CRÍTICA: Documentário investiga agente e situação do Chile entre ditaduras militares

INÁCIO ARAUJO

O PACTO DE ADRIANA (bom) 
(El Pacto de Adriana) 
DIREÇÃO Lissette  Orozco 
PRODUÇÃO Chile, 2017. 96 min. 14 anos. 
Veja salas e horários de exibição.

 

"O Pacto de Adriana" faz lembrar a entrevista em que David Lynch explica como surgiu a fenomenal ideia de transformar o personagem de "Estrada Perdida" (1997) em outro no momento em que é preso por conta de um assassinato.

Diz Lynch que, ao ver o julgamento de O.J. Simpson pela TV e a maneira como ele negava seus crimes, acreditou estar diante não de um espertalhão que se dizia inocente, mas de alguém que, incapaz de confrontar seu ato hediondo, inventava uma outra personagem para si mesmo.

Em "O Pacto de Adriana", a diretora chilena Lissette Orozco investiga o que realmente aconteceu com sua tia Adriana, personagem mítica de sua família, que, ao desembarcar em Santiago, chegando da Austrália, foi imediatamente presa.

Quem é –e sobretudo quem foi– essa Adriana (ou Chany, seu apelido)? Eis a dúvida em que se debate o filme, ao longo das verdades e mentiras da ditadura chilena ali evocadas.
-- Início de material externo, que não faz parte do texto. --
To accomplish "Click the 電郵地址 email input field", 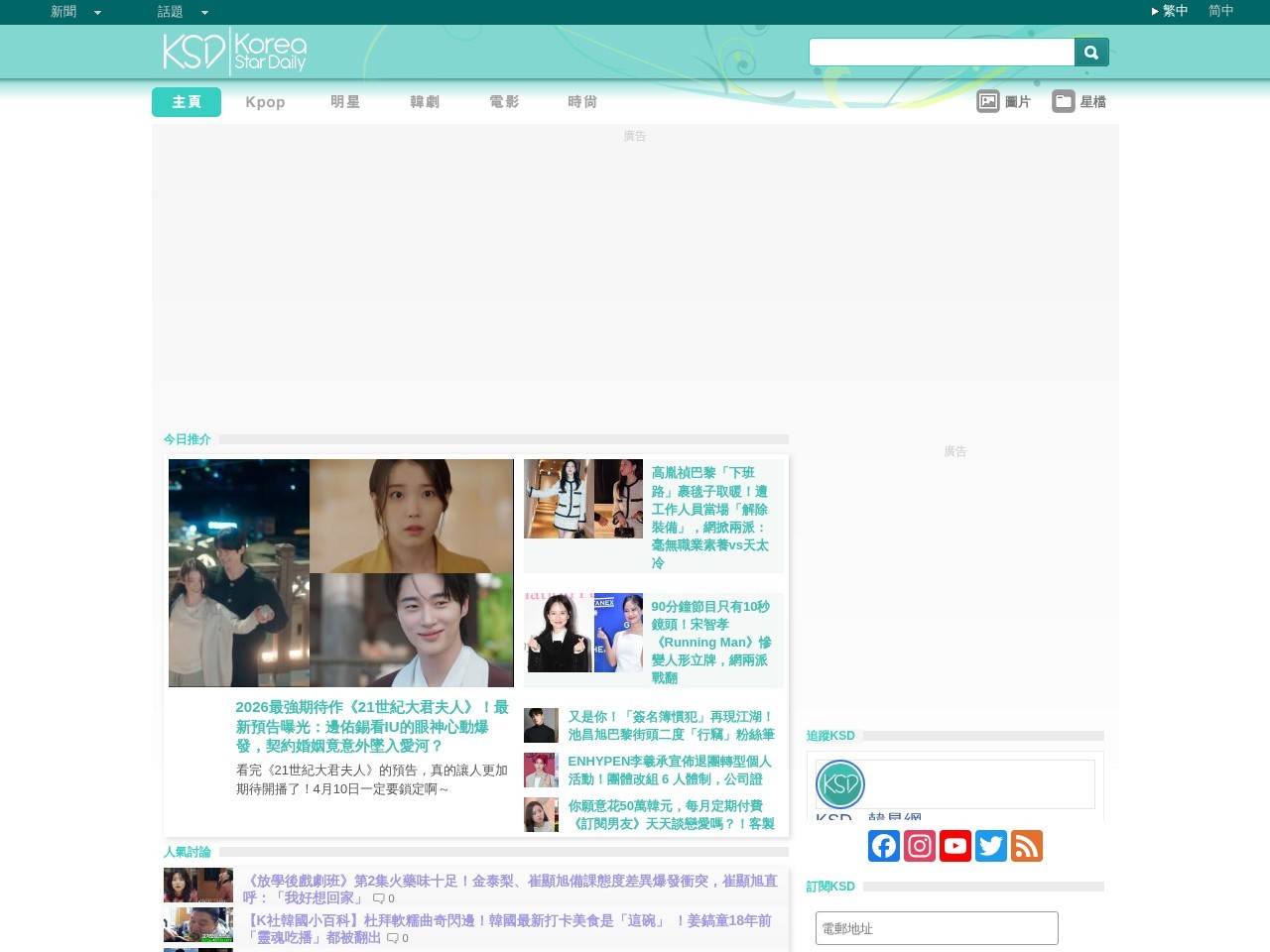I will point(936,928).
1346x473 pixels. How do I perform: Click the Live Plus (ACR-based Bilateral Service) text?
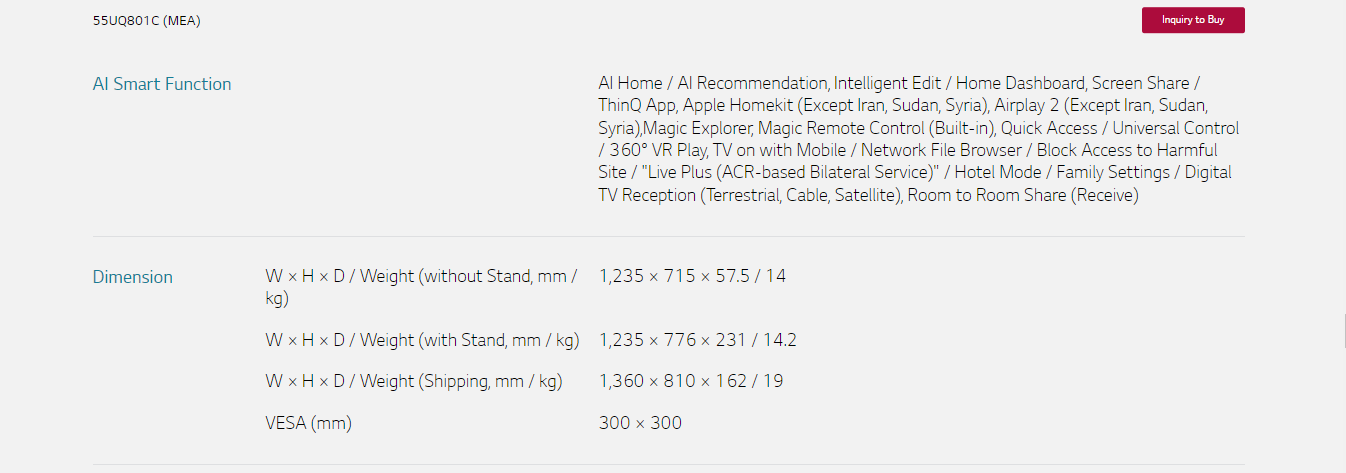[794, 172]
Objetivamente, Adriana foi uma agente da Dina, a polícia política de Pinochet, agora acusada de torturadora.

Nada que Adriana aceite. Ou melhor, sim, trabalhou na Dina, sim, participou de festas, esteve em embaixadas etc. etc. Das chamadas benesses do poder desfrutou a valer. Mas torturar, diz ela, nem de longe. Nem sabia, na época, que essas coisas ocorriam.

Orozco dedica-se então a buscar, por trás dos segredos familiares, essa tia. Tenta falar com outras mulheres que participaram da organização, mostra fotos, expõe a negação reiterada de Adriana, que não teria participado de nada, que não sabia de nada.

Do outro lado existe seja um muro de silêncio (quer dizer, pessoas que se recusam a comentar o assunto devido a seu envolvimento), sejam acusações que surgem de várias partes.

Adriana nega tudo. Sempre, enfaticamente, com argumentos racionais (sobre o funcionamento da Dina) ou aos prantos, tentando argumentar que se fazia confusão com alguma outra colega.

Todo o tempo pensamos em um outro grande diretor, Orson Welles, em seu "Verdades e Mentiras" (1973) ou em sua obra inteira, que gira em torno dessa dúvida: o que é verdade, o que é mentira, o que é ilusão. Como a verdade é, no fim das contas, algo que não se alcança.

Orozco faz um bom trabalho, mesmo cinematograficamente: o recurso à filmagem do Skype, aos filmes de família, ao improviso por vezes, permitem uma montagem ágil e mostram de maneira eficiente, ao mesmo tempo, a questão e o que há de dilacerante nela.

Trabalhando num gênero cuja importância tem crescido nos últimos anos, o documentário de investigação jornalística, "O Pacto de Adriana" consegue dar conta não só da situação familiar abordada como também da situação do Chile entre as ditaduras latino-americanas da segunda metade do século 20: a argentina foi desmontada item por item; a brasileira escapou ilesa e poderosa; a chilena ficou entre as duas, com muitos torturadores punidos, mas o mito Pinochet (com elogios das torturas e assassinatos inclusive) segue vivíssimo na sua direita política.